In Indien sind offiziell 4.5 Millionen Menschen3 in der Bidi-Industrie beschäftigt.4 In Bangladesch gibt es laut Tobacco Industry Watch Bangladesch 117 Bidifabriken und 65.000 Beschäftige, es kursieren jedoch auch Zahlen von bis zu 2.5 Millionen Arbeiter_innen. Ein Großteil der Kinderarbeit Bangladeschs und Indiens findet in dieser Industrie statt. Die Produktionsbedingungen in Bangladesch und Indien ähneln sich sehr und insofern nicht anders angemerkt gelten Beschreibungen für beide Länder.

Arbeitsintensive Produktion

Die Produktion benötigt nicht viel Kapital, aber viel Handarbeit. Die Arbeiter_innen sind so günstig, die benötigten Materialien so wenige, dass der Einsatz von Maschinen sich nicht lohnt.5

Drei Kategorien von Arbeiter_innen sind bis zur fertigen Bidi beschäfigt. Zunächst Arbeiter_innen, die die Rohstoffe bereitstellen. Diejenigen also, die in den Wäldern Tendu-Blätter sammeln, sowie Tabakbauern und -bäuerinnen. Hier soll es jedoch um die Arbeitsbedingungen derjenigen gehen, die Bidis herstellen.

  1. Tabakblätter werden mit Hilfe eines Siebs oder maschinell zerkleinert, die Tabakflocken dann in der Sonne getrocknet. Dies geschieht meist in Fabriken. Die folgenden Schritte werden sowohl in Fabriken als auch in Heimarbeit durchgeführt:
  2. Arbeiter_innen schneiden Tendu-Blätter zu und entfernen dicke Blattadern, um gleichmäßige Bidis rollen zu können.
  3. Eine Handvoll Tabak wird auf ein Blatt gegeben, das in einer geschickten Bewegung zusammengerollt wird. Das offene Ende wird mit kurzem Druck eines Fingers verschlossen, um das untere Ende wird ein Faden gebunden. Oder: Bidihülsen werden zunächst vorbereitet, anschließend befüllt und an beiden Enden verschlossen. Das Befüllen bzw. Rollen findet vorwiegend in Heimarbeit statt, wie über 90% der Bidiherstellung.
  4. Die in Heimarbeit produzierten Bidis werden in die Fabriken gebracht und dort zu Päckchen zu 25 Bidis oder größeren Bündeln gepackt.
  5. Das Überprüfen der Qualität, Trocknen, Roasting und Labeln findet normalerweise in den Fabriken statt, gewöhnlich durch Männer.

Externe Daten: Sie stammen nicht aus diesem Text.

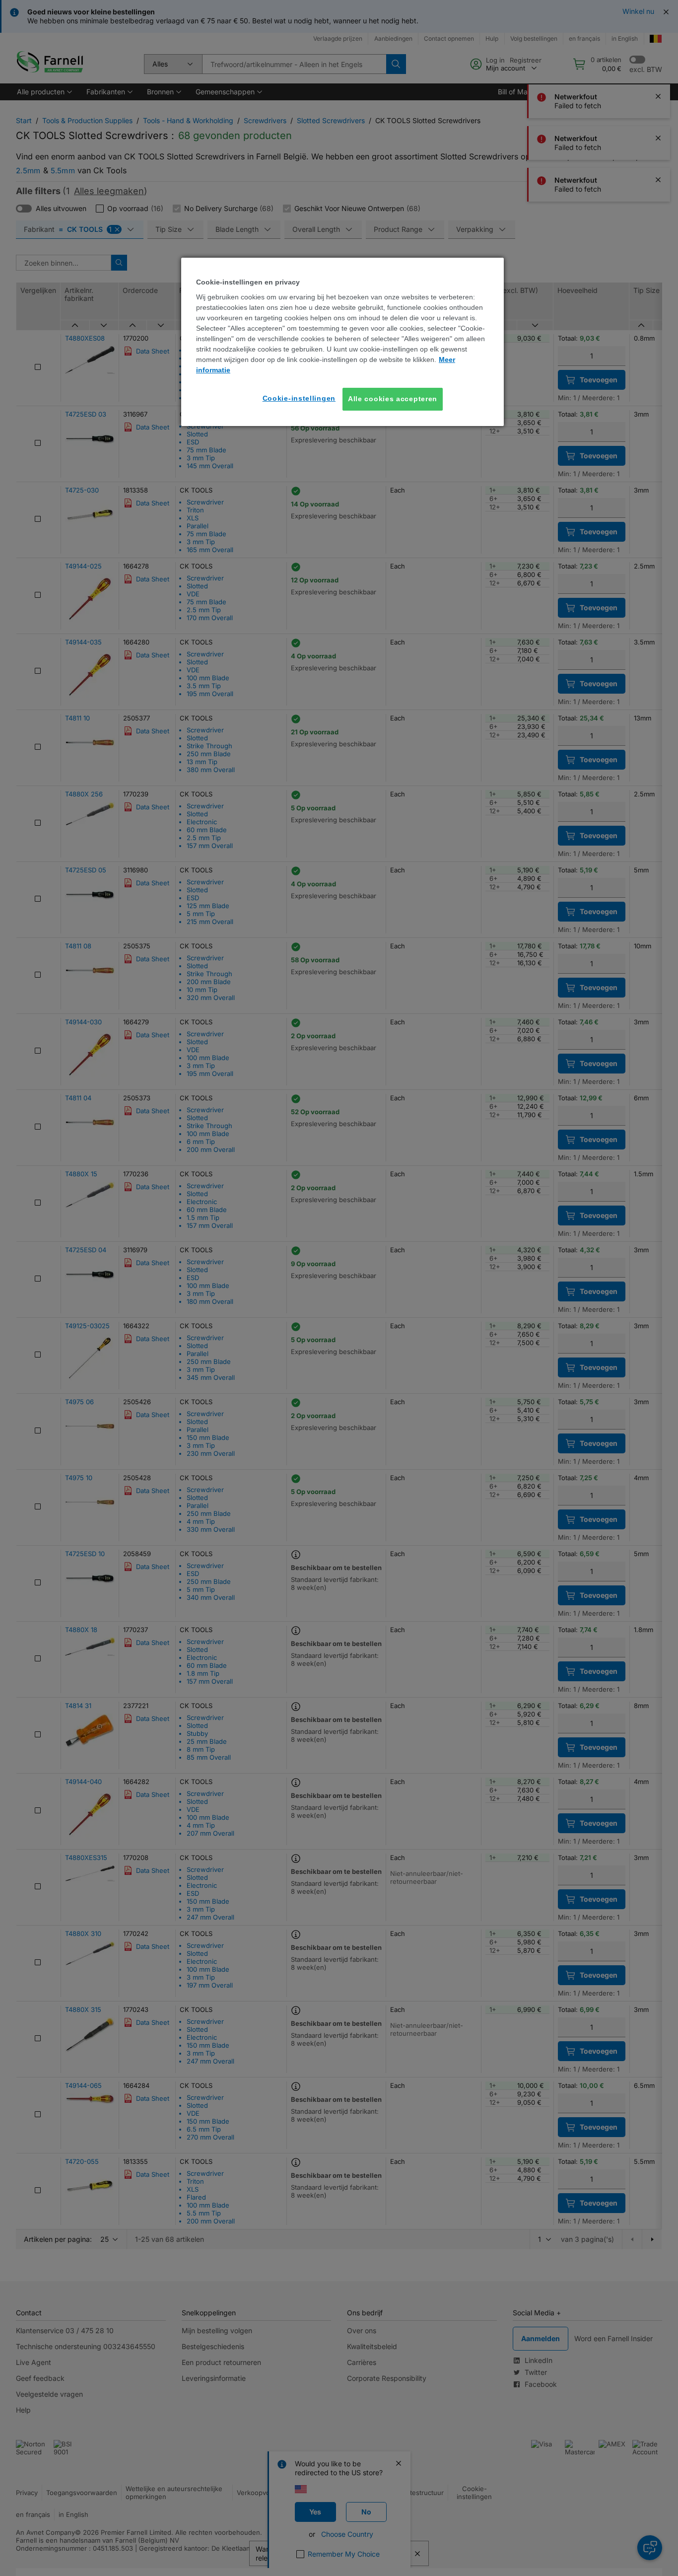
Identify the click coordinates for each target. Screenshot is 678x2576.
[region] (342, 342)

Auf diese Art werden Millionen von Bidis in Handarbeit hergestellt, die anschließend in kürzester Zeit in Rauch aufgehen. Ob in der Fabrik oder Zuhause, Bidis rollen ist eine staubige Angelegenheit. Tabakstaub überzieht den Körper und wird eingeatmet, viele Arbeiter_innen leiden unter Husten, häufigen Fiebern, Bauchbeschwerden und Nikotin dringt durch die Hände in den Körper ein, auch durch Kinderhände.

Schlechte Bezahlung

In Bangladesch werden Bidi_arbeiterinnen nach Stückzahl bezahlt, die Mengenvorgaben liegen dabei zwischen 10.000 und 14.000 Bidis pro Tag. Pro 1.000 Bidis werden zwischen 11 und 17 taka (0,10-0,16€) bezahlt, darin ist der gesamte Prozess von der Vorbereitung der Hülse, über das Befüllen bis zum Packen der Bidis enthalten. Der wöchentliche Verdienst liegt zwischen 440 und 952 taka (ca. 4-9 €) oder maximal 40,52€ pro Monat.6

Während die Fabriken häufig nur an 4 Tagen geöffnet haben, arbeiten die Produzent_innen in Heimarbeit oft bis zu 15 Stunden täglich an 7 Tagen pro Woche. Für diejenigen, die nicht direkt bei Fabriken angestellt sind, sondern über mündliche Verträge für Mittelsleute produzieren, sieht die Bezahlung noch schlechter aus, da die Vermittler_innen ihren Anteil abziehen.7 Weil die hohen Stückzahlen von einzelnen Personen kaum erreicht werden können, arbeiten ganze Familien an der Erfüllung des Solls und beschäftigen ihrerseits häufig noch weitere Personen. Frauen und Kinder machen einen Großteil der Arbeitskraft aus.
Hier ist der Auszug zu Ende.